Extracted information:
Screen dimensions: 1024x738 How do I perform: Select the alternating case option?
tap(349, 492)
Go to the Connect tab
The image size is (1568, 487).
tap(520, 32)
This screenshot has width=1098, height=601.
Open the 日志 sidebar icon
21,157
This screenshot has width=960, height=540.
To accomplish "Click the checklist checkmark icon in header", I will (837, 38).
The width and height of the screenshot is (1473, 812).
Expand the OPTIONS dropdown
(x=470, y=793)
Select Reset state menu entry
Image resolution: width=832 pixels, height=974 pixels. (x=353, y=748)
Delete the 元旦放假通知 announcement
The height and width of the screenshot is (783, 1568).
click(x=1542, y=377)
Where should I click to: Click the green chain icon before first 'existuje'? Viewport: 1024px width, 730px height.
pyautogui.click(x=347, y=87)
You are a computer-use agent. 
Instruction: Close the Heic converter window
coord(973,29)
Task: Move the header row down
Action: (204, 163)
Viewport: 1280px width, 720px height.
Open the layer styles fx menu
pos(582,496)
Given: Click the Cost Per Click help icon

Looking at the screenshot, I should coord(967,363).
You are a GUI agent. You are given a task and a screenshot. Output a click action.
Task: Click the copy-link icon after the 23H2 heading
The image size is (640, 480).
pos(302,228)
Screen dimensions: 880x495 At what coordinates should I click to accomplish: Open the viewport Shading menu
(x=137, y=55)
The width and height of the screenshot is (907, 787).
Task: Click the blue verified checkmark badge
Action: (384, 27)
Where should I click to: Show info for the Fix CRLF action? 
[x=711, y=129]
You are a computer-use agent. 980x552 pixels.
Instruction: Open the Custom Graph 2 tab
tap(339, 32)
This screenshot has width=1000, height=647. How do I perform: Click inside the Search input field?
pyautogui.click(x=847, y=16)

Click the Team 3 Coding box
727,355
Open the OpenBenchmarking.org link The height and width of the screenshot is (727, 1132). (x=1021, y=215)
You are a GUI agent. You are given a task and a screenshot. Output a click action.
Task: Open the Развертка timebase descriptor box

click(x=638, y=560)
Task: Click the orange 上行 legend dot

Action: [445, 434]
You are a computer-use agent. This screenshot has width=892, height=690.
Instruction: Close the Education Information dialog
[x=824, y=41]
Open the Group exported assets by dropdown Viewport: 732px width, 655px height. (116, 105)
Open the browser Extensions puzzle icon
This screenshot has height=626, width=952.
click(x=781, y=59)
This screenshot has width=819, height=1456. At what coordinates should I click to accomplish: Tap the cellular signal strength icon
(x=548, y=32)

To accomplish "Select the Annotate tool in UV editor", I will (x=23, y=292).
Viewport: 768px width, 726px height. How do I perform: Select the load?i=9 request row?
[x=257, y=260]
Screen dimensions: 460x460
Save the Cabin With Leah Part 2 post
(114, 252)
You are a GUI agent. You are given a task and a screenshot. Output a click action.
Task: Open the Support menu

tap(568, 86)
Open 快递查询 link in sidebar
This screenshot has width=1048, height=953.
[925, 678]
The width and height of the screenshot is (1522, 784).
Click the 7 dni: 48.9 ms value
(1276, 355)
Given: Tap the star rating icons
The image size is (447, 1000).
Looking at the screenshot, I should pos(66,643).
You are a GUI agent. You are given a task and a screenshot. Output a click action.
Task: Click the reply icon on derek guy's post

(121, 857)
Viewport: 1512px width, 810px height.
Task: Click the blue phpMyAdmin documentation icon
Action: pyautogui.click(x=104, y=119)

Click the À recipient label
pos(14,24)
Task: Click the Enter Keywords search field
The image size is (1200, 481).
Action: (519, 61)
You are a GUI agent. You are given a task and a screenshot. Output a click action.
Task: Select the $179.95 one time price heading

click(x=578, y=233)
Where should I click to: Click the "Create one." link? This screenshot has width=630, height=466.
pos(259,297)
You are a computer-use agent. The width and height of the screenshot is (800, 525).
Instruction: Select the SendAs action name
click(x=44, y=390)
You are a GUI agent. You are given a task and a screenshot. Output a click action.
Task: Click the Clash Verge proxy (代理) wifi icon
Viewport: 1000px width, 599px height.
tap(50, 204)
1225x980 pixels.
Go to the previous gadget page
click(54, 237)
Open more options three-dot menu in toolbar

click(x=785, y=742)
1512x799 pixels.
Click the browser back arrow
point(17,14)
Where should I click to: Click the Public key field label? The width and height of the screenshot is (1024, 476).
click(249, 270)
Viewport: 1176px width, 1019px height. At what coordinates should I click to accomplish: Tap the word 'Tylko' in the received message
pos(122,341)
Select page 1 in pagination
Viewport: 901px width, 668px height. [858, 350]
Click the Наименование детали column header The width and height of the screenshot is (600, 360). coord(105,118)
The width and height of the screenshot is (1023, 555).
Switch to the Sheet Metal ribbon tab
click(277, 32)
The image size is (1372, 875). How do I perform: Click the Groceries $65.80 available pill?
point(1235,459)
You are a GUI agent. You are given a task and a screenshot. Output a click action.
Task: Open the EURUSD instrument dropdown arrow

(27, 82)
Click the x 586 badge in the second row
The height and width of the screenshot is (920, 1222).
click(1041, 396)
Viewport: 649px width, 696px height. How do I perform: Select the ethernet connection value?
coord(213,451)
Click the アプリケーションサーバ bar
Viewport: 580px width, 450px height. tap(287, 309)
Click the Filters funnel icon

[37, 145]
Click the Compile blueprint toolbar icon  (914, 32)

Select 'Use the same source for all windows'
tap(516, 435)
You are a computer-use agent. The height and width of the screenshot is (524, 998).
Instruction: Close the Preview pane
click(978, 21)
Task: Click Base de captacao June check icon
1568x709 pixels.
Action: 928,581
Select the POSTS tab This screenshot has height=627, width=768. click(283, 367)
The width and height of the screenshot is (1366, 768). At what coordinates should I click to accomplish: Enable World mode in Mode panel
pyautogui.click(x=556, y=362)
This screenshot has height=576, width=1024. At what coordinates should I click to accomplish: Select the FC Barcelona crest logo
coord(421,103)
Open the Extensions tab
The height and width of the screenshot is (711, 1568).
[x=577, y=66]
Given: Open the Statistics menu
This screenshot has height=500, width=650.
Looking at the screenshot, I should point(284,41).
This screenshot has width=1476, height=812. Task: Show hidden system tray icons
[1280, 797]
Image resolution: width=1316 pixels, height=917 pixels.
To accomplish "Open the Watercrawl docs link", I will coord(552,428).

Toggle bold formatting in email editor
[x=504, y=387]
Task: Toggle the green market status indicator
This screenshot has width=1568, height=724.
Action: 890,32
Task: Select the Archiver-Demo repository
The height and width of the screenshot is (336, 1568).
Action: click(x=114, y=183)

What needs to be done: Nothing in the material should be left out; output it exactly.

Answer area:
Screen dimensions: 1024x738 How do I perform: Select the alternating case option?
tap(349, 492)
Go to the Connect tab
The image size is (1568, 487).
tap(520, 32)
This screenshot has width=1098, height=601.
Open the 日志 sidebar icon
21,157
This screenshot has width=960, height=540.
To accomplish "Click the checklist checkmark icon in header", I will (837, 38).
The width and height of the screenshot is (1473, 812).
Expand the OPTIONS dropdown
(x=470, y=793)
Select Reset state menu entry
Image resolution: width=832 pixels, height=974 pixels. (x=353, y=748)
Delete the 元旦放假通知 announcement
The height and width of the screenshot is (783, 1568).
click(x=1542, y=377)
Where should I click to: Click the green chain icon before first 'existuje'? Viewport: 1024px width, 730px height.
pyautogui.click(x=347, y=87)
You are a computer-use agent. 
Instruction: Close the Heic converter window
coord(973,29)
Task: Move the header row down
Action: (204, 163)
Viewport: 1280px width, 720px height.
Open the layer styles fx menu
pos(582,496)
Given: Click the Cost Per Click help icon

Looking at the screenshot, I should coord(967,363).
You are a GUI agent. You are given a task and a screenshot. Output a click action.
Task: Click the copy-link icon after the 23H2 heading
The image size is (640, 480).
pos(302,228)
Screen dimensions: 880x495 At what coordinates should I click to accomplish: Open the viewport Shading menu
(x=137, y=55)
The width and height of the screenshot is (907, 787).
Task: Click the blue verified checkmark badge
Action: (384, 27)
Where should I click to: Show info for the Fix CRLF action? 
[x=711, y=129]
You are a computer-use agent. 980x552 pixels.
Instruction: Open the Custom Graph 2 tab
tap(339, 32)
This screenshot has width=1000, height=647. How do I perform: Click inside the Search input field?
pyautogui.click(x=847, y=16)

Click the Team 3 Coding box
727,355
Open the OpenBenchmarking.org link The height and width of the screenshot is (727, 1132). (x=1021, y=215)
You are a GUI agent. You are given a task and a screenshot. Output a click action.
Task: Open the Развертка timebase descriptor box

click(x=638, y=560)
Task: Click the orange 上行 legend dot

Action: [445, 434]
You are a computer-use agent. This screenshot has width=892, height=690.
Instruction: Close the Education Information dialog
[x=824, y=41]
Open the Group exported assets by dropdown Viewport: 732px width, 655px height. (116, 105)
Open the browser Extensions puzzle icon
This screenshot has height=626, width=952.
click(x=781, y=59)
This screenshot has width=819, height=1456. At what coordinates should I click to accomplish: Tap the cellular signal strength icon
(x=548, y=32)

To accomplish "Select the Annotate tool in UV editor", I will (x=23, y=292).
Viewport: 768px width, 726px height. How do I perform: Select the load?i=9 request row?
[x=257, y=260]
Screen dimensions: 460x460
Save the Cabin With Leah Part 2 post
(114, 252)
You are a GUI agent. You are given a task and a screenshot. Output a click action.
Task: Open the Support menu

tap(568, 86)
Open 快递查询 link in sidebar
This screenshot has width=1048, height=953.
[925, 678]
The width and height of the screenshot is (1522, 784).
Click the 7 dni: 48.9 ms value
(1276, 355)
Given: Tap the star rating icons
The image size is (447, 1000).
Looking at the screenshot, I should pos(66,643).
You are a GUI agent. You are given a task and a screenshot. Output a click action.
Task: Click the reply icon on derek guy's post

(121, 857)
Viewport: 1512px width, 810px height.
Task: Click the blue phpMyAdmin documentation icon
Action: pyautogui.click(x=104, y=119)

Click the À recipient label
pos(14,24)
Task: Click the Enter Keywords search field
The image size is (1200, 481).
Action: (519, 61)
You are a GUI agent. You are given a task and a screenshot. Output a click action.
Task: Select the $179.95 one time price heading

click(x=578, y=233)
Where should I click to: Click the "Create one." link? This screenshot has width=630, height=466.
pos(259,297)
You are a computer-use agent. The width and height of the screenshot is (800, 525).
Instruction: Select the SendAs action name
click(x=44, y=390)
You are a GUI agent. You are given a task and a screenshot. Output a click action.
Task: Click the Clash Verge proxy (代理) wifi icon
Viewport: 1000px width, 599px height.
tap(50, 204)
1225x980 pixels.
Go to the previous gadget page
click(54, 237)
Open more options three-dot menu in toolbar

click(x=785, y=742)
1512x799 pixels.
Click the browser back arrow
point(17,14)
Where should I click to: Click the Public key field label? The width and height of the screenshot is (1024, 476).
click(249, 270)
Viewport: 1176px width, 1019px height. At what coordinates should I click to accomplish: Tap the word 'Tylko' in the received message
pos(122,341)
Select page 1 in pagination
Viewport: 901px width, 668px height. [858, 350]
Click the Наименование детали column header The width and height of the screenshot is (600, 360). coord(105,118)
The width and height of the screenshot is (1023, 555).
Switch to the Sheet Metal ribbon tab
click(277, 32)
The image size is (1372, 875). How do I perform: Click the Groceries $65.80 available pill?
point(1235,459)
You are a GUI agent. You are given a task and a screenshot. Output a click action.
Task: Open the EURUSD instrument dropdown arrow

(27, 82)
Click the x 586 badge in the second row
The height and width of the screenshot is (920, 1222).
click(1041, 396)
Viewport: 649px width, 696px height. How do I perform: Select the ethernet connection value?
coord(213,451)
Click the アプリケーションサーバ bar
Viewport: 580px width, 450px height. tap(287, 309)
Click the Filters funnel icon

[37, 145]
Click the Compile blueprint toolbar icon  (914, 32)

Select 'Use the same source for all windows'
tap(516, 435)
You are a computer-use agent. The height and width of the screenshot is (524, 998).
Instruction: Close the Preview pane
click(978, 21)
Task: Click Base de captacao June check icon
1568x709 pixels.
Action: 928,581
Select the POSTS tab This screenshot has height=627, width=768. click(283, 367)
The width and height of the screenshot is (1366, 768). At what coordinates should I click to accomplish: Enable World mode in Mode panel
pyautogui.click(x=556, y=362)
This screenshot has height=576, width=1024. At what coordinates should I click to accomplish: Select the FC Barcelona crest logo
coord(421,103)
Open the Extensions tab
The height and width of the screenshot is (711, 1568).
[x=577, y=66]
Given: Open the Statistics menu
This screenshot has height=500, width=650.
Looking at the screenshot, I should point(284,41).
This screenshot has width=1476, height=812. Task: Show hidden system tray icons
[1280, 797]
Image resolution: width=1316 pixels, height=917 pixels.
To accomplish "Open the Watercrawl docs link", I will coord(552,428).

Toggle bold formatting in email editor
[x=504, y=387]
Task: Toggle the green market status indicator
This screenshot has width=1568, height=724.
Action: 890,32
Task: Select the Archiver-Demo repository
The height and width of the screenshot is (336, 1568).
Action: click(x=114, y=183)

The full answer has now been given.